Becoming Zimbabwe: South Africa Self-Deconstructs

Normally, people emulate their betters. If they see that their neighbor is doing better than they are they will modify their own behavior, adopt some of their good habits, in order to improve themselves. Evidently, it is not very easy. Old habits die hard.

The same ought to apply to civilizations and cultures. If you accept that, in the clash of civilizations, in military conflicts and competition, some cultures do better than others, we assume that the defeated will naturally want to improve themselves by emulating their betters.
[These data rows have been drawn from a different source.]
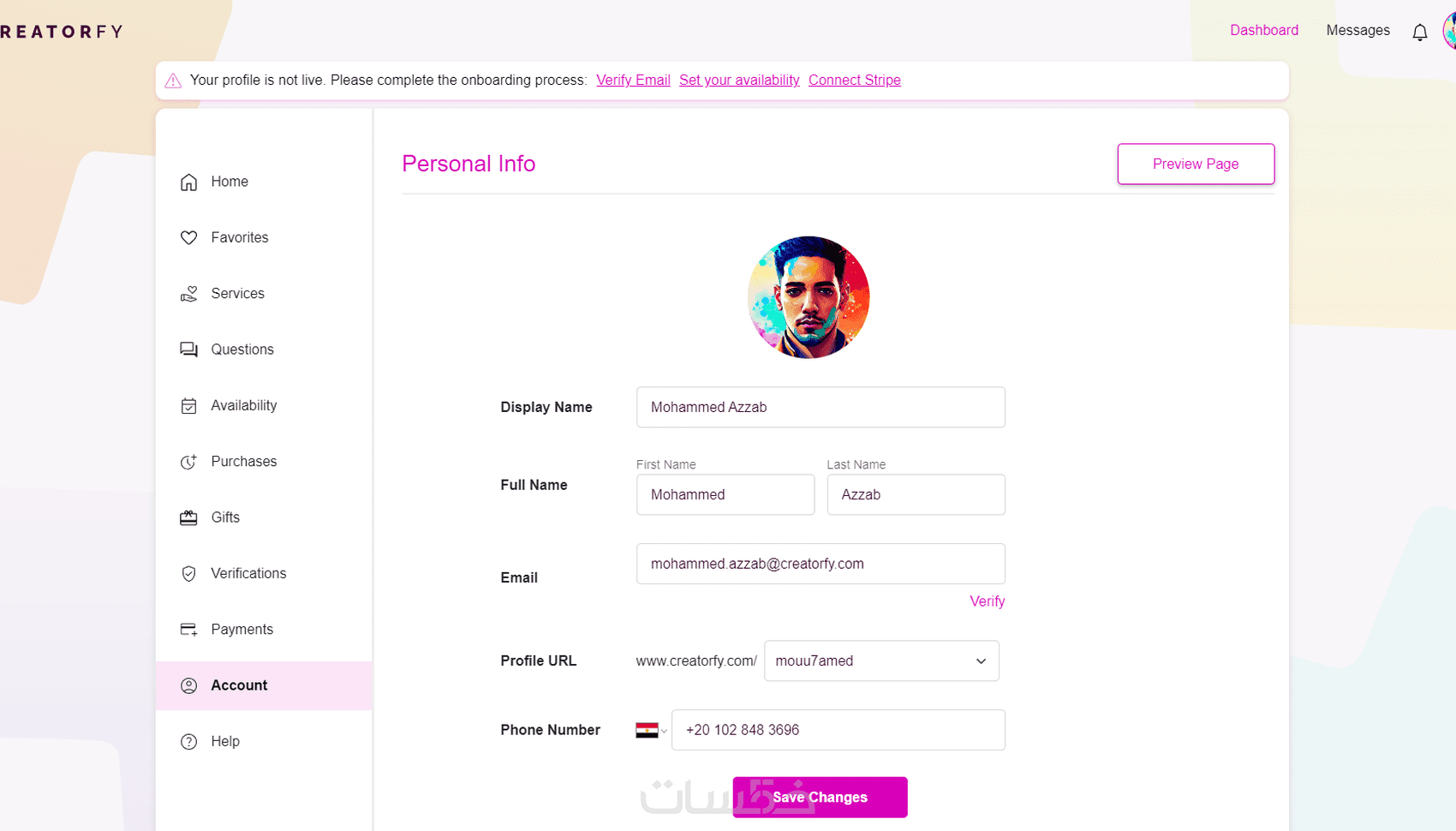The image size is (1456, 831).
Task: Open the Dashboard navigation link
Action: 1263,31
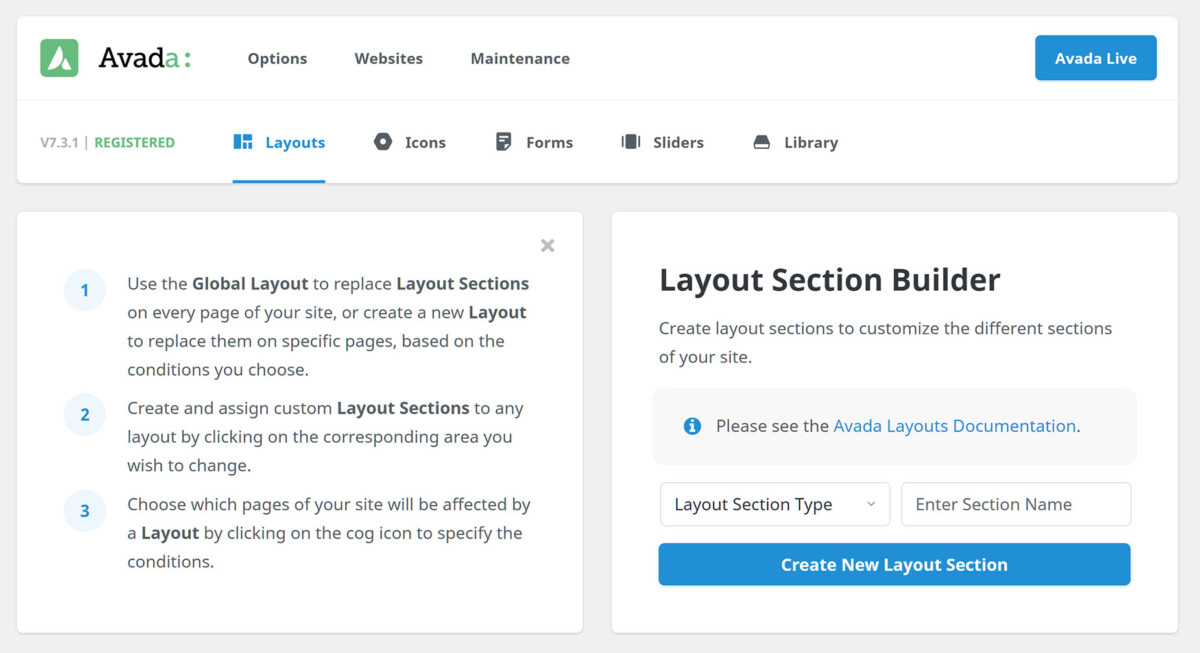Click the Icons target icon in navigation
The image size is (1200, 653).
click(382, 142)
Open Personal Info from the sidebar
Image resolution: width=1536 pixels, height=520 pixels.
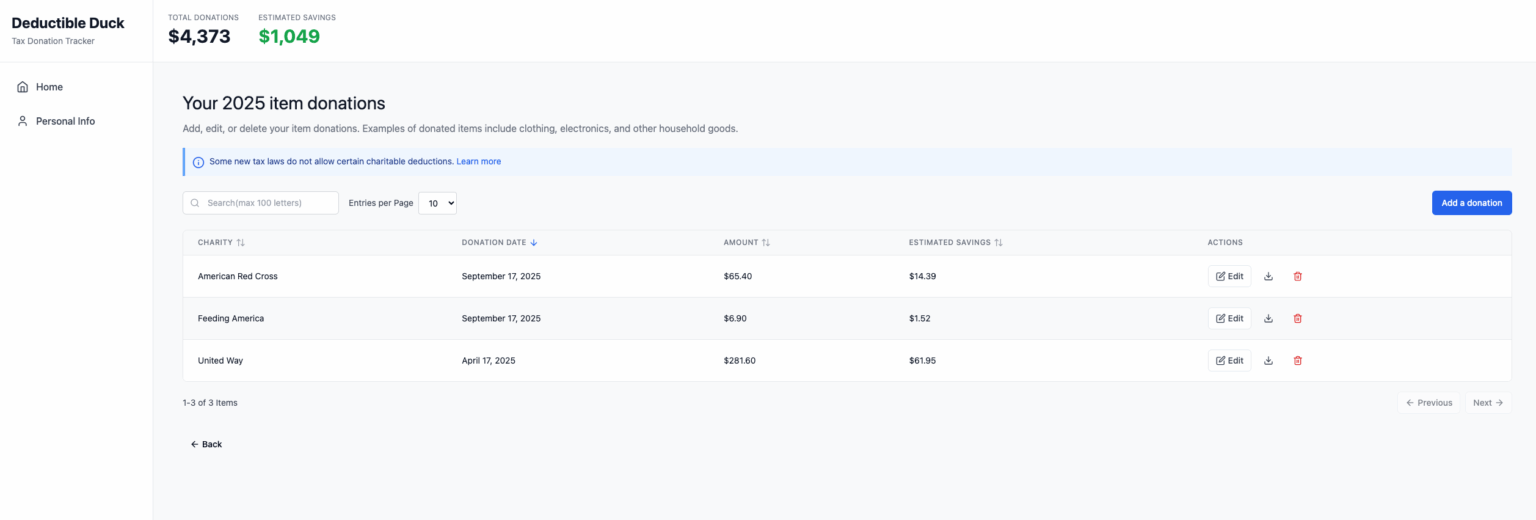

Obviously, there are caveats and qualifications here. Some cultures worship their ancestors. They refuse to change their ways of doing things because they fear offending great-great-great grandfather’s spirit. One recalls that after World War II, the French intelligentsia feared nothing as much as the possibility that the country would adopt more empirical British cultural habits. To forestall this nightmare they all embraced the other victor, the Soviet Union of Joe Stalin.
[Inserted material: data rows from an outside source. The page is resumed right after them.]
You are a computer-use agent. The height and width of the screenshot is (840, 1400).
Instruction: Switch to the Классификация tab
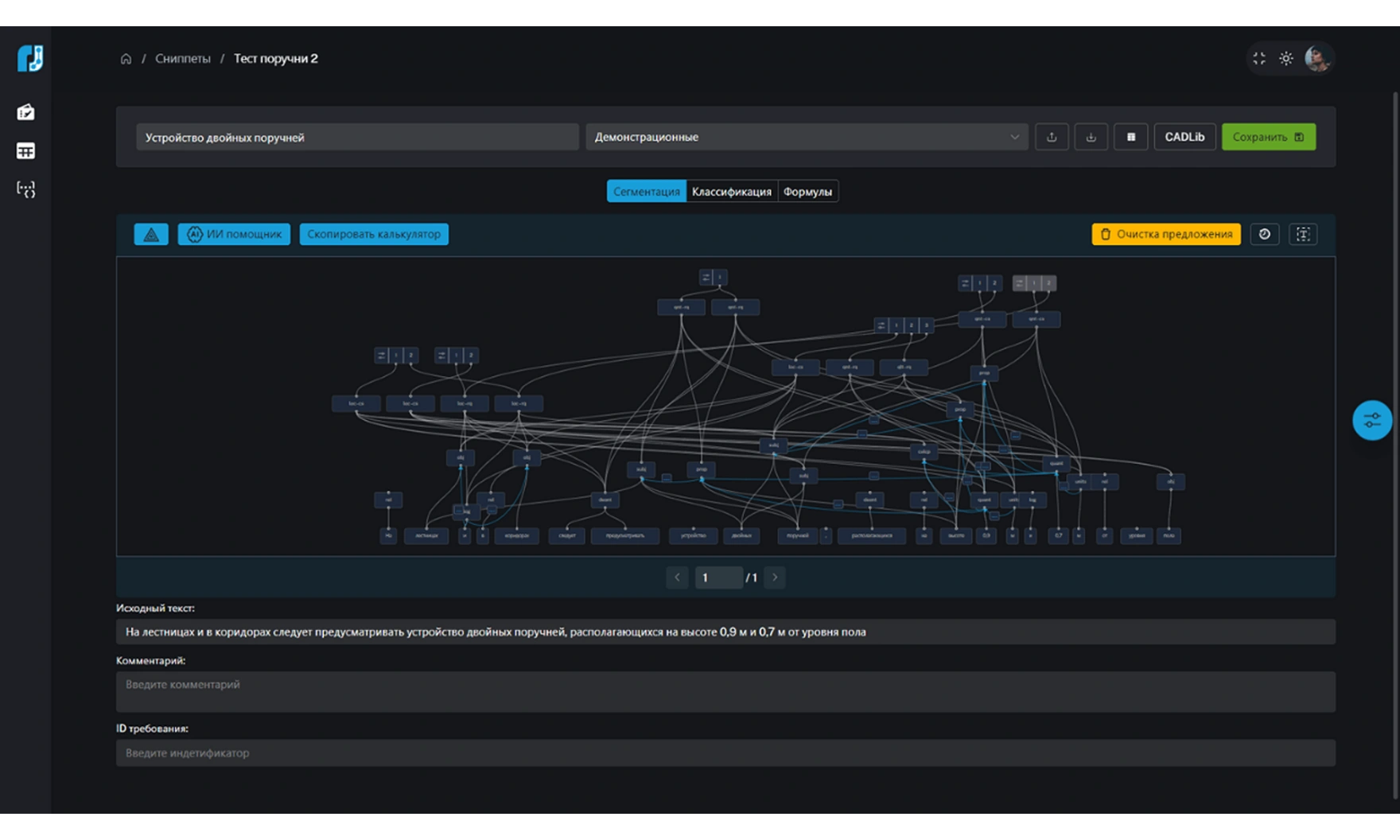(x=731, y=192)
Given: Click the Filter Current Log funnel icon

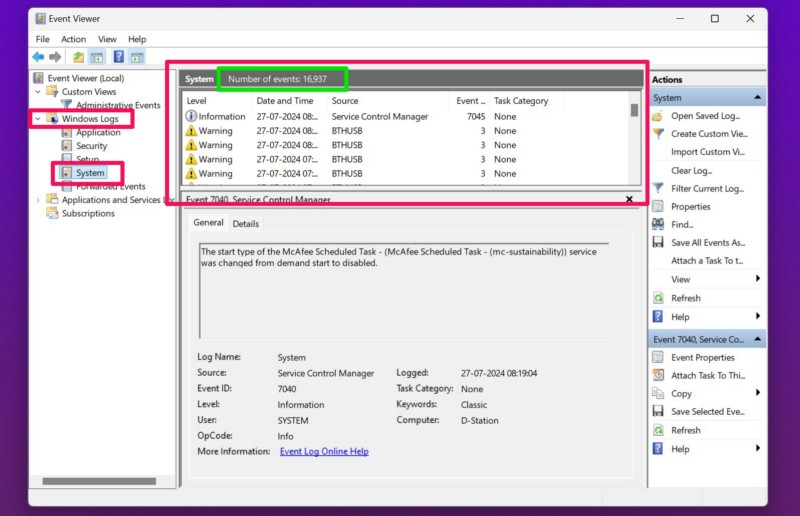Looking at the screenshot, I should pos(658,188).
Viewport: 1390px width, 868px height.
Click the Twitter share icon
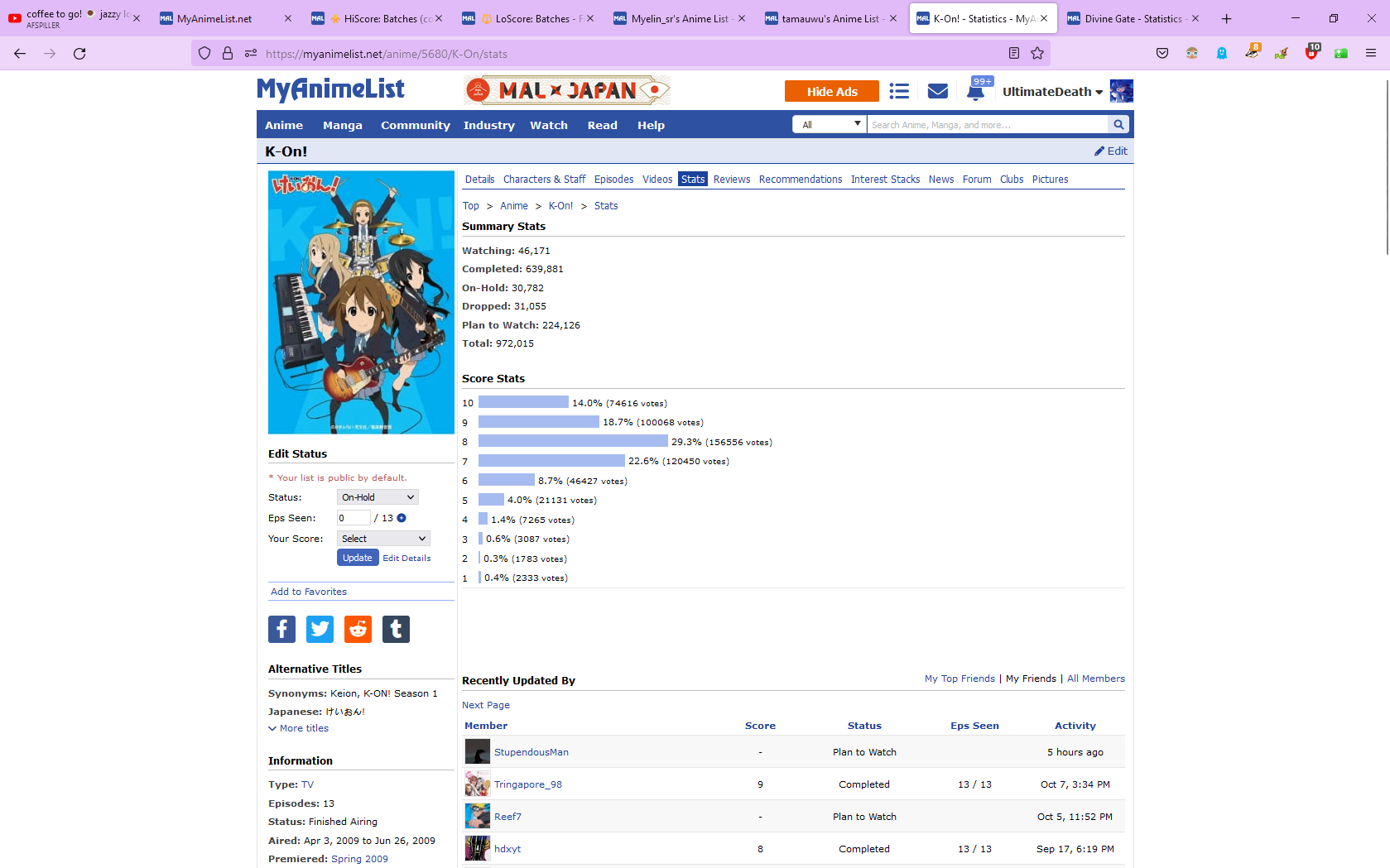(320, 629)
Anyway, by now we should all know that Communism does not work. It produces nothing other than misery. The evidence piles up. Most people have gotten the message. And we also know that confiscating private property, a bedrock Communist principle, also does not work. We have the example of Robert Mugabe’s Zimbabwe to show us what to avoid.

And yet, today South Africa has set about to confiscate the lands held by white people. It is following the example set by Zimbabwe. At a time when the city of Capetown is about to run out of water, the government of South Africa has decided to violate the property rights of white farmers… on the grounds that the land naturally belongs to black people.
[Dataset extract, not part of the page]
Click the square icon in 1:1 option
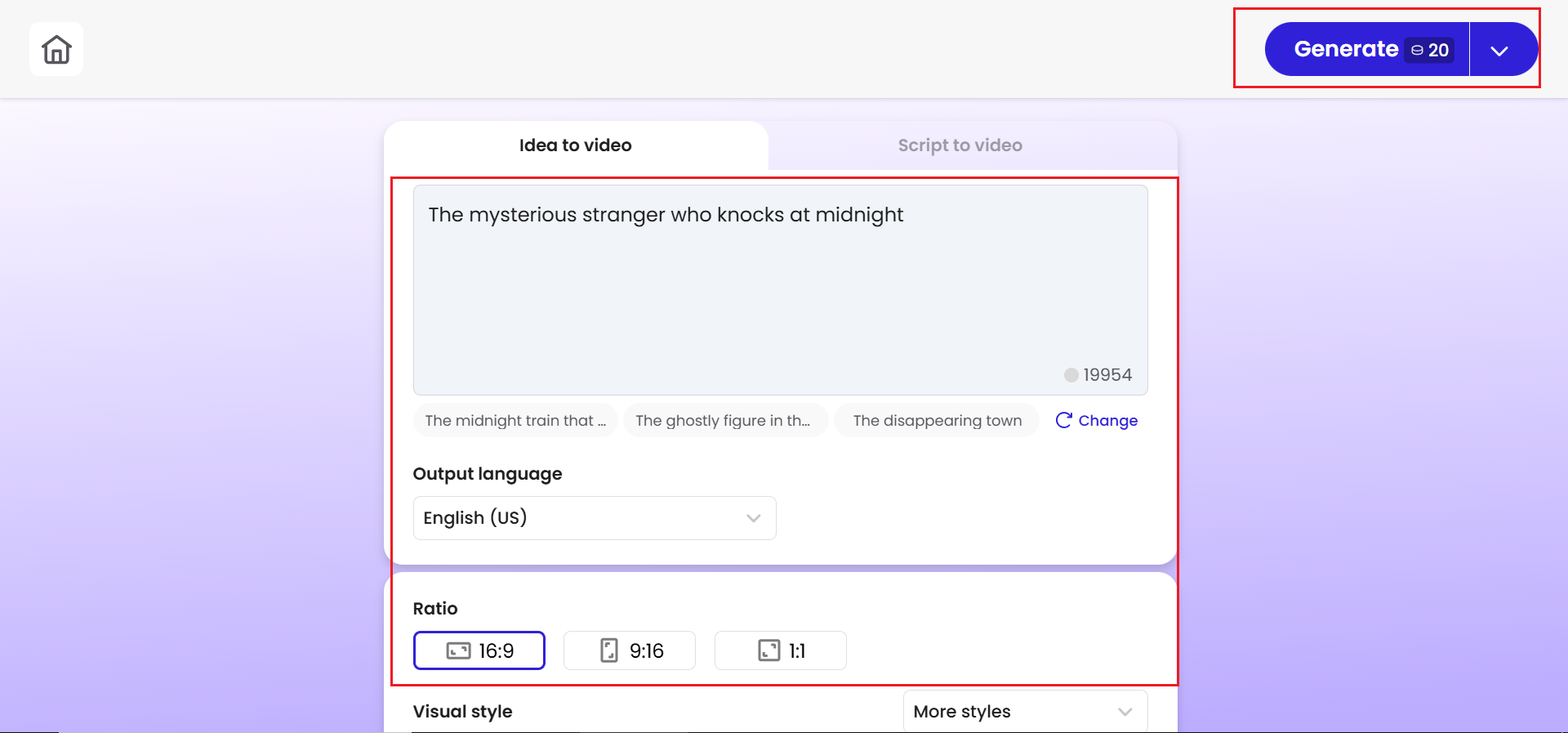Viewport: 1568px width, 733px height. pyautogui.click(x=769, y=650)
The Australian News service has the story, via the Gateway Pundit and via Maggie’s Farm:

SOUTH Africa’s parliament has voted in favour of a motion that will begin the process of amending the country’s Constitution to allow for the confiscation of white-owned land without compensation.

The motion was brought by Julius Malema, leader of the radical Marxist opposition party the Economic Freedom Fighters, and passed overwhelmingly by 241 votes to 83 against. The only parties who did not support the motion were the Democratic Alliance, Freedom Front Plus, Cope and the African Christian Democratic Party.

It was amended but supported by the ruling African National Congress and new president Cyril Ramaphosa, who made land expropriation a key pillar of his policy platform after taking over from ousted PM Jacob Zuma earlier this month.

The next time you are thinking of investing in South Africa, think again.

As for drawing a lesson from past experience, apparently this concept has escaped the legislators in South Africa.


Redacted said...

The ANC were always socialists, allied with Communists, as was Nelson Mandela (NYT. 2013). This is just the fetid political effloresence of that bankrupt ideology. I hope the ANC gets what it wants, good and hard.

I have said many times in many places that Hunter's Country House in Plettenberg Bay was the best inn in the world. And I will miss the wines, too. Pity.

Sam L. said...

I think you will find this of interest. This is a post by a South African now living in the U.S.:

This is highly likely to turn out badly.

Anonymous said...

When I was in High School Rhodesia had the highest literacy rate in Africa, 48%. Higher than Moroco, Egypt, Libia... I read about 11 years ago it had dropped (for Zimbabwe) to only 23%!

Anonymous said...

This is happening already. Farmers are brutally murdered. Google the pictures of 'Plaasmoorde' or 'South African farm attacks'. South Africa is killing it's white farmers at a chilling rate and the world does not care. Because we all love Mandela so much. Who needs food? Who needs water? Apparently, South Africans can live without.

Australia should open the borders for South African farmers, that will be a win-win for both.

Sam L. said...

If SA were smart, they'd make sure the farmers stayed and kept running their farms.
Heinlein's "Bad Luck" is now on its way to SA.